[Given data Boundary: Start]
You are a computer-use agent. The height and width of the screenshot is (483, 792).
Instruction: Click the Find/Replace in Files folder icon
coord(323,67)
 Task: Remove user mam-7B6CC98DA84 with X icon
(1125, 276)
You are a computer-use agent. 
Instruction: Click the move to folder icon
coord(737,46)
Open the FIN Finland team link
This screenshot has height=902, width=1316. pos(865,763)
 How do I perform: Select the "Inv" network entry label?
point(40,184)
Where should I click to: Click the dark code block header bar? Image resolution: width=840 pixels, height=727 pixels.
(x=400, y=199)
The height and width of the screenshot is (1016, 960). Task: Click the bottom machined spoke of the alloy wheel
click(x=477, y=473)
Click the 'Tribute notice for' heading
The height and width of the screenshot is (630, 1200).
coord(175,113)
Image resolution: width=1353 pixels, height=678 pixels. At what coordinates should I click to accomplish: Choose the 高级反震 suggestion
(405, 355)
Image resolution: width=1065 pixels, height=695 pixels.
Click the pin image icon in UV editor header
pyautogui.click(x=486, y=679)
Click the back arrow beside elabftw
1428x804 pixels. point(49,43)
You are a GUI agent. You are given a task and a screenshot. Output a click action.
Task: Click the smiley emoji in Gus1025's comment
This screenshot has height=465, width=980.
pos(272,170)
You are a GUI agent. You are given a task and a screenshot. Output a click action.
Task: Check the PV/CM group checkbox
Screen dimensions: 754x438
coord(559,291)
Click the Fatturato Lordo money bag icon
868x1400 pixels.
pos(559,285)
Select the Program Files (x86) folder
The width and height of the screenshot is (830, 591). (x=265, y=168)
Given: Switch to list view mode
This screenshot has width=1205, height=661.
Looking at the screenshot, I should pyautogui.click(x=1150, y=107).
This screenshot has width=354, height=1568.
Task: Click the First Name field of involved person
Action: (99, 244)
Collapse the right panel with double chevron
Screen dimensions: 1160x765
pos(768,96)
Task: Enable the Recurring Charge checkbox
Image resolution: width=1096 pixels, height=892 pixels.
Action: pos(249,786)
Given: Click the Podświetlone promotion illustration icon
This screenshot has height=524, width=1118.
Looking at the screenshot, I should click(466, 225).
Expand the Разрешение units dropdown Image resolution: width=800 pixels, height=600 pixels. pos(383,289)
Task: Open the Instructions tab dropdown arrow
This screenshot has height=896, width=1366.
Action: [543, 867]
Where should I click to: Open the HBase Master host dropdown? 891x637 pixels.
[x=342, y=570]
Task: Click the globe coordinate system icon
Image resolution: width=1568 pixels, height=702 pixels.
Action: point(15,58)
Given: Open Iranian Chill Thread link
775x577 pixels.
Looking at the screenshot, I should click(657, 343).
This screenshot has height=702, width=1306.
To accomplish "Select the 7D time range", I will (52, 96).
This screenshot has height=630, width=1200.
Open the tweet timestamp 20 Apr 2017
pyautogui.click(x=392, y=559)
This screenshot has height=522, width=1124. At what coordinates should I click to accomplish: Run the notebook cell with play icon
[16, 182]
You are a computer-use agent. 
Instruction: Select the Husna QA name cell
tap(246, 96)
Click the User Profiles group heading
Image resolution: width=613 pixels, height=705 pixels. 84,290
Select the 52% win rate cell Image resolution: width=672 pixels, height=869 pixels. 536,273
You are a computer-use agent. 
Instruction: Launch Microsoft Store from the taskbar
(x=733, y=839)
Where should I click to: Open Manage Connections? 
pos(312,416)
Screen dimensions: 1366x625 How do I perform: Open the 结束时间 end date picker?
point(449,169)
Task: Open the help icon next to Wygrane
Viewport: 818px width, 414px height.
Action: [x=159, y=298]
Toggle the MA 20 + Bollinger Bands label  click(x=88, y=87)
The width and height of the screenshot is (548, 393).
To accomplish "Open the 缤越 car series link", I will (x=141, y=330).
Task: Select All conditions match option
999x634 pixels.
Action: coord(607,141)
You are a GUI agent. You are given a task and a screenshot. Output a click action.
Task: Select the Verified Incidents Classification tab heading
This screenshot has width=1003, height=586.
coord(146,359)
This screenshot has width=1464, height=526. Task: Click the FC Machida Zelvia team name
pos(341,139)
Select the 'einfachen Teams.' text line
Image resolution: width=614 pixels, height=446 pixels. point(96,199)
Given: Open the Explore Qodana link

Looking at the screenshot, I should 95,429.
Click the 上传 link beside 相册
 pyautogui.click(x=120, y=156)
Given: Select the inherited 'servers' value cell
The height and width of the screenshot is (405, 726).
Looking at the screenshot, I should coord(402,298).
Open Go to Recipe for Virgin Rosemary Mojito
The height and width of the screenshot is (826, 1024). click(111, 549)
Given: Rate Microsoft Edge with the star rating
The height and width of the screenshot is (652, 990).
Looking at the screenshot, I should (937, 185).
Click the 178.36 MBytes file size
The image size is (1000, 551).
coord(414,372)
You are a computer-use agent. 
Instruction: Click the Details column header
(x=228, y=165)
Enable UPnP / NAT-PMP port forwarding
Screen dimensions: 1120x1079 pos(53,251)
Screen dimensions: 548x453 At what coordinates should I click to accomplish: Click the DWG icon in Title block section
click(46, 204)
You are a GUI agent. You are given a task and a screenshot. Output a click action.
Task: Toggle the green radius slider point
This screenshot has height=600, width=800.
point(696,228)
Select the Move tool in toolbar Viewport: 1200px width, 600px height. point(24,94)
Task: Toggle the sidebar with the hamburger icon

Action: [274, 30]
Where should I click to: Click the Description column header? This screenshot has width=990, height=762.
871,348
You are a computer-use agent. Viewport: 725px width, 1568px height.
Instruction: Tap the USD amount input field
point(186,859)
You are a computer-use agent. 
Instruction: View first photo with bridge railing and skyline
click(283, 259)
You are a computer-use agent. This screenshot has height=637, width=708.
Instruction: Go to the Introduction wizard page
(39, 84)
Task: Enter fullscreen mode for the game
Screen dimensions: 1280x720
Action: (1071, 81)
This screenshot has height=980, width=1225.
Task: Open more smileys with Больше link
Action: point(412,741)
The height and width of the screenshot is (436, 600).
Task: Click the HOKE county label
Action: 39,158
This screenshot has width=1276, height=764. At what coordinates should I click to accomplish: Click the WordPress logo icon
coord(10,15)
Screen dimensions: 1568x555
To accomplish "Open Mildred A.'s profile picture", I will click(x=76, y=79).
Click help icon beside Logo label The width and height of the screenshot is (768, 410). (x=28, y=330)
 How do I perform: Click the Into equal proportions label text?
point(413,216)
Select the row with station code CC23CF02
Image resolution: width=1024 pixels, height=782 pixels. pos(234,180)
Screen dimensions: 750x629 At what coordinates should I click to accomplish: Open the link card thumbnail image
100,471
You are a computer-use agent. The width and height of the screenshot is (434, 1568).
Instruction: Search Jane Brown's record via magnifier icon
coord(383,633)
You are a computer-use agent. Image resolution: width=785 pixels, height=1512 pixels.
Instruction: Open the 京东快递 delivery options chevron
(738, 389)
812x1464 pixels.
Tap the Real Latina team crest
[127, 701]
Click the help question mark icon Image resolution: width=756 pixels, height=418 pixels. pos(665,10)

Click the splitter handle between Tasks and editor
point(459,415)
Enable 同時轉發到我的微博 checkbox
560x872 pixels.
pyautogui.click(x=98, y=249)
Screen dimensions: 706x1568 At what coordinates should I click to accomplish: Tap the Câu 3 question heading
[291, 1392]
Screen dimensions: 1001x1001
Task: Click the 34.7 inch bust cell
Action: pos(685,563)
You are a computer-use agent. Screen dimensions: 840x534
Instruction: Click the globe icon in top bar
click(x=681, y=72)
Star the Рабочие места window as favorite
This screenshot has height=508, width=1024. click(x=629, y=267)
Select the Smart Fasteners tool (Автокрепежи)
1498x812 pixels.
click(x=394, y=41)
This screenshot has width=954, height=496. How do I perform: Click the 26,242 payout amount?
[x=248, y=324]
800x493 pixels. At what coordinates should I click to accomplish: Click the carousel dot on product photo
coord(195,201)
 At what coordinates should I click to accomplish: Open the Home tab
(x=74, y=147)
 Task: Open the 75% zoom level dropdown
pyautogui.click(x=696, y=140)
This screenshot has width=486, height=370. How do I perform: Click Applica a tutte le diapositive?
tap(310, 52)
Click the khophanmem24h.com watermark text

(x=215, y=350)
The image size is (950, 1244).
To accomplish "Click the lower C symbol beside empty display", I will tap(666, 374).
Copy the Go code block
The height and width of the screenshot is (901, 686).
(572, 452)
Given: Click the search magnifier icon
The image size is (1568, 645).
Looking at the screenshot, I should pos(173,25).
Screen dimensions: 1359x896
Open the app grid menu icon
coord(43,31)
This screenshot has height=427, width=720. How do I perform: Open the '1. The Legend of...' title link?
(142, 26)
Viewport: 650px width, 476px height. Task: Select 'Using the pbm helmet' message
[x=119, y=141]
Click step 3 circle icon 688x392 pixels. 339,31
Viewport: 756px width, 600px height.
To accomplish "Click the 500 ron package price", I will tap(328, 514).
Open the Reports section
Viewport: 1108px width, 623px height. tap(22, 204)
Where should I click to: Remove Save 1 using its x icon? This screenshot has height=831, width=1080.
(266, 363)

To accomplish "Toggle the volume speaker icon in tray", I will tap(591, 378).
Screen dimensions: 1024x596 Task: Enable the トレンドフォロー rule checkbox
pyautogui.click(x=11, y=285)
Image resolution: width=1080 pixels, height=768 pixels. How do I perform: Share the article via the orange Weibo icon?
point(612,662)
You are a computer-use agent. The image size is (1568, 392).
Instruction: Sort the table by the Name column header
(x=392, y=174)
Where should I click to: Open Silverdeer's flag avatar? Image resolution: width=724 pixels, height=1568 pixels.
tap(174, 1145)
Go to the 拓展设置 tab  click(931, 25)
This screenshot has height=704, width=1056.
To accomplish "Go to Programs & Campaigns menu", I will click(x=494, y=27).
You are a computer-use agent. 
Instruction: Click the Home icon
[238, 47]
[Given data Boundary: End]
Your objective: Working from the material above, retype exactly the lines from the one with "Screen dimensions: 1359x896" through the one with "Viewport: 756px width, 600px height.", both included, and only those lines.

Output for this task:
Screen dimensions: 1359x896
Open the app grid menu icon
coord(43,31)
This screenshot has height=427, width=720. How do I perform: Open the '1. The Legend of...' title link?
(142, 26)
Viewport: 650px width, 476px height. Task: Select 'Using the pbm helmet' message
[x=119, y=141]
Click step 3 circle icon 688x392 pixels. 339,31
Viewport: 756px width, 600px height.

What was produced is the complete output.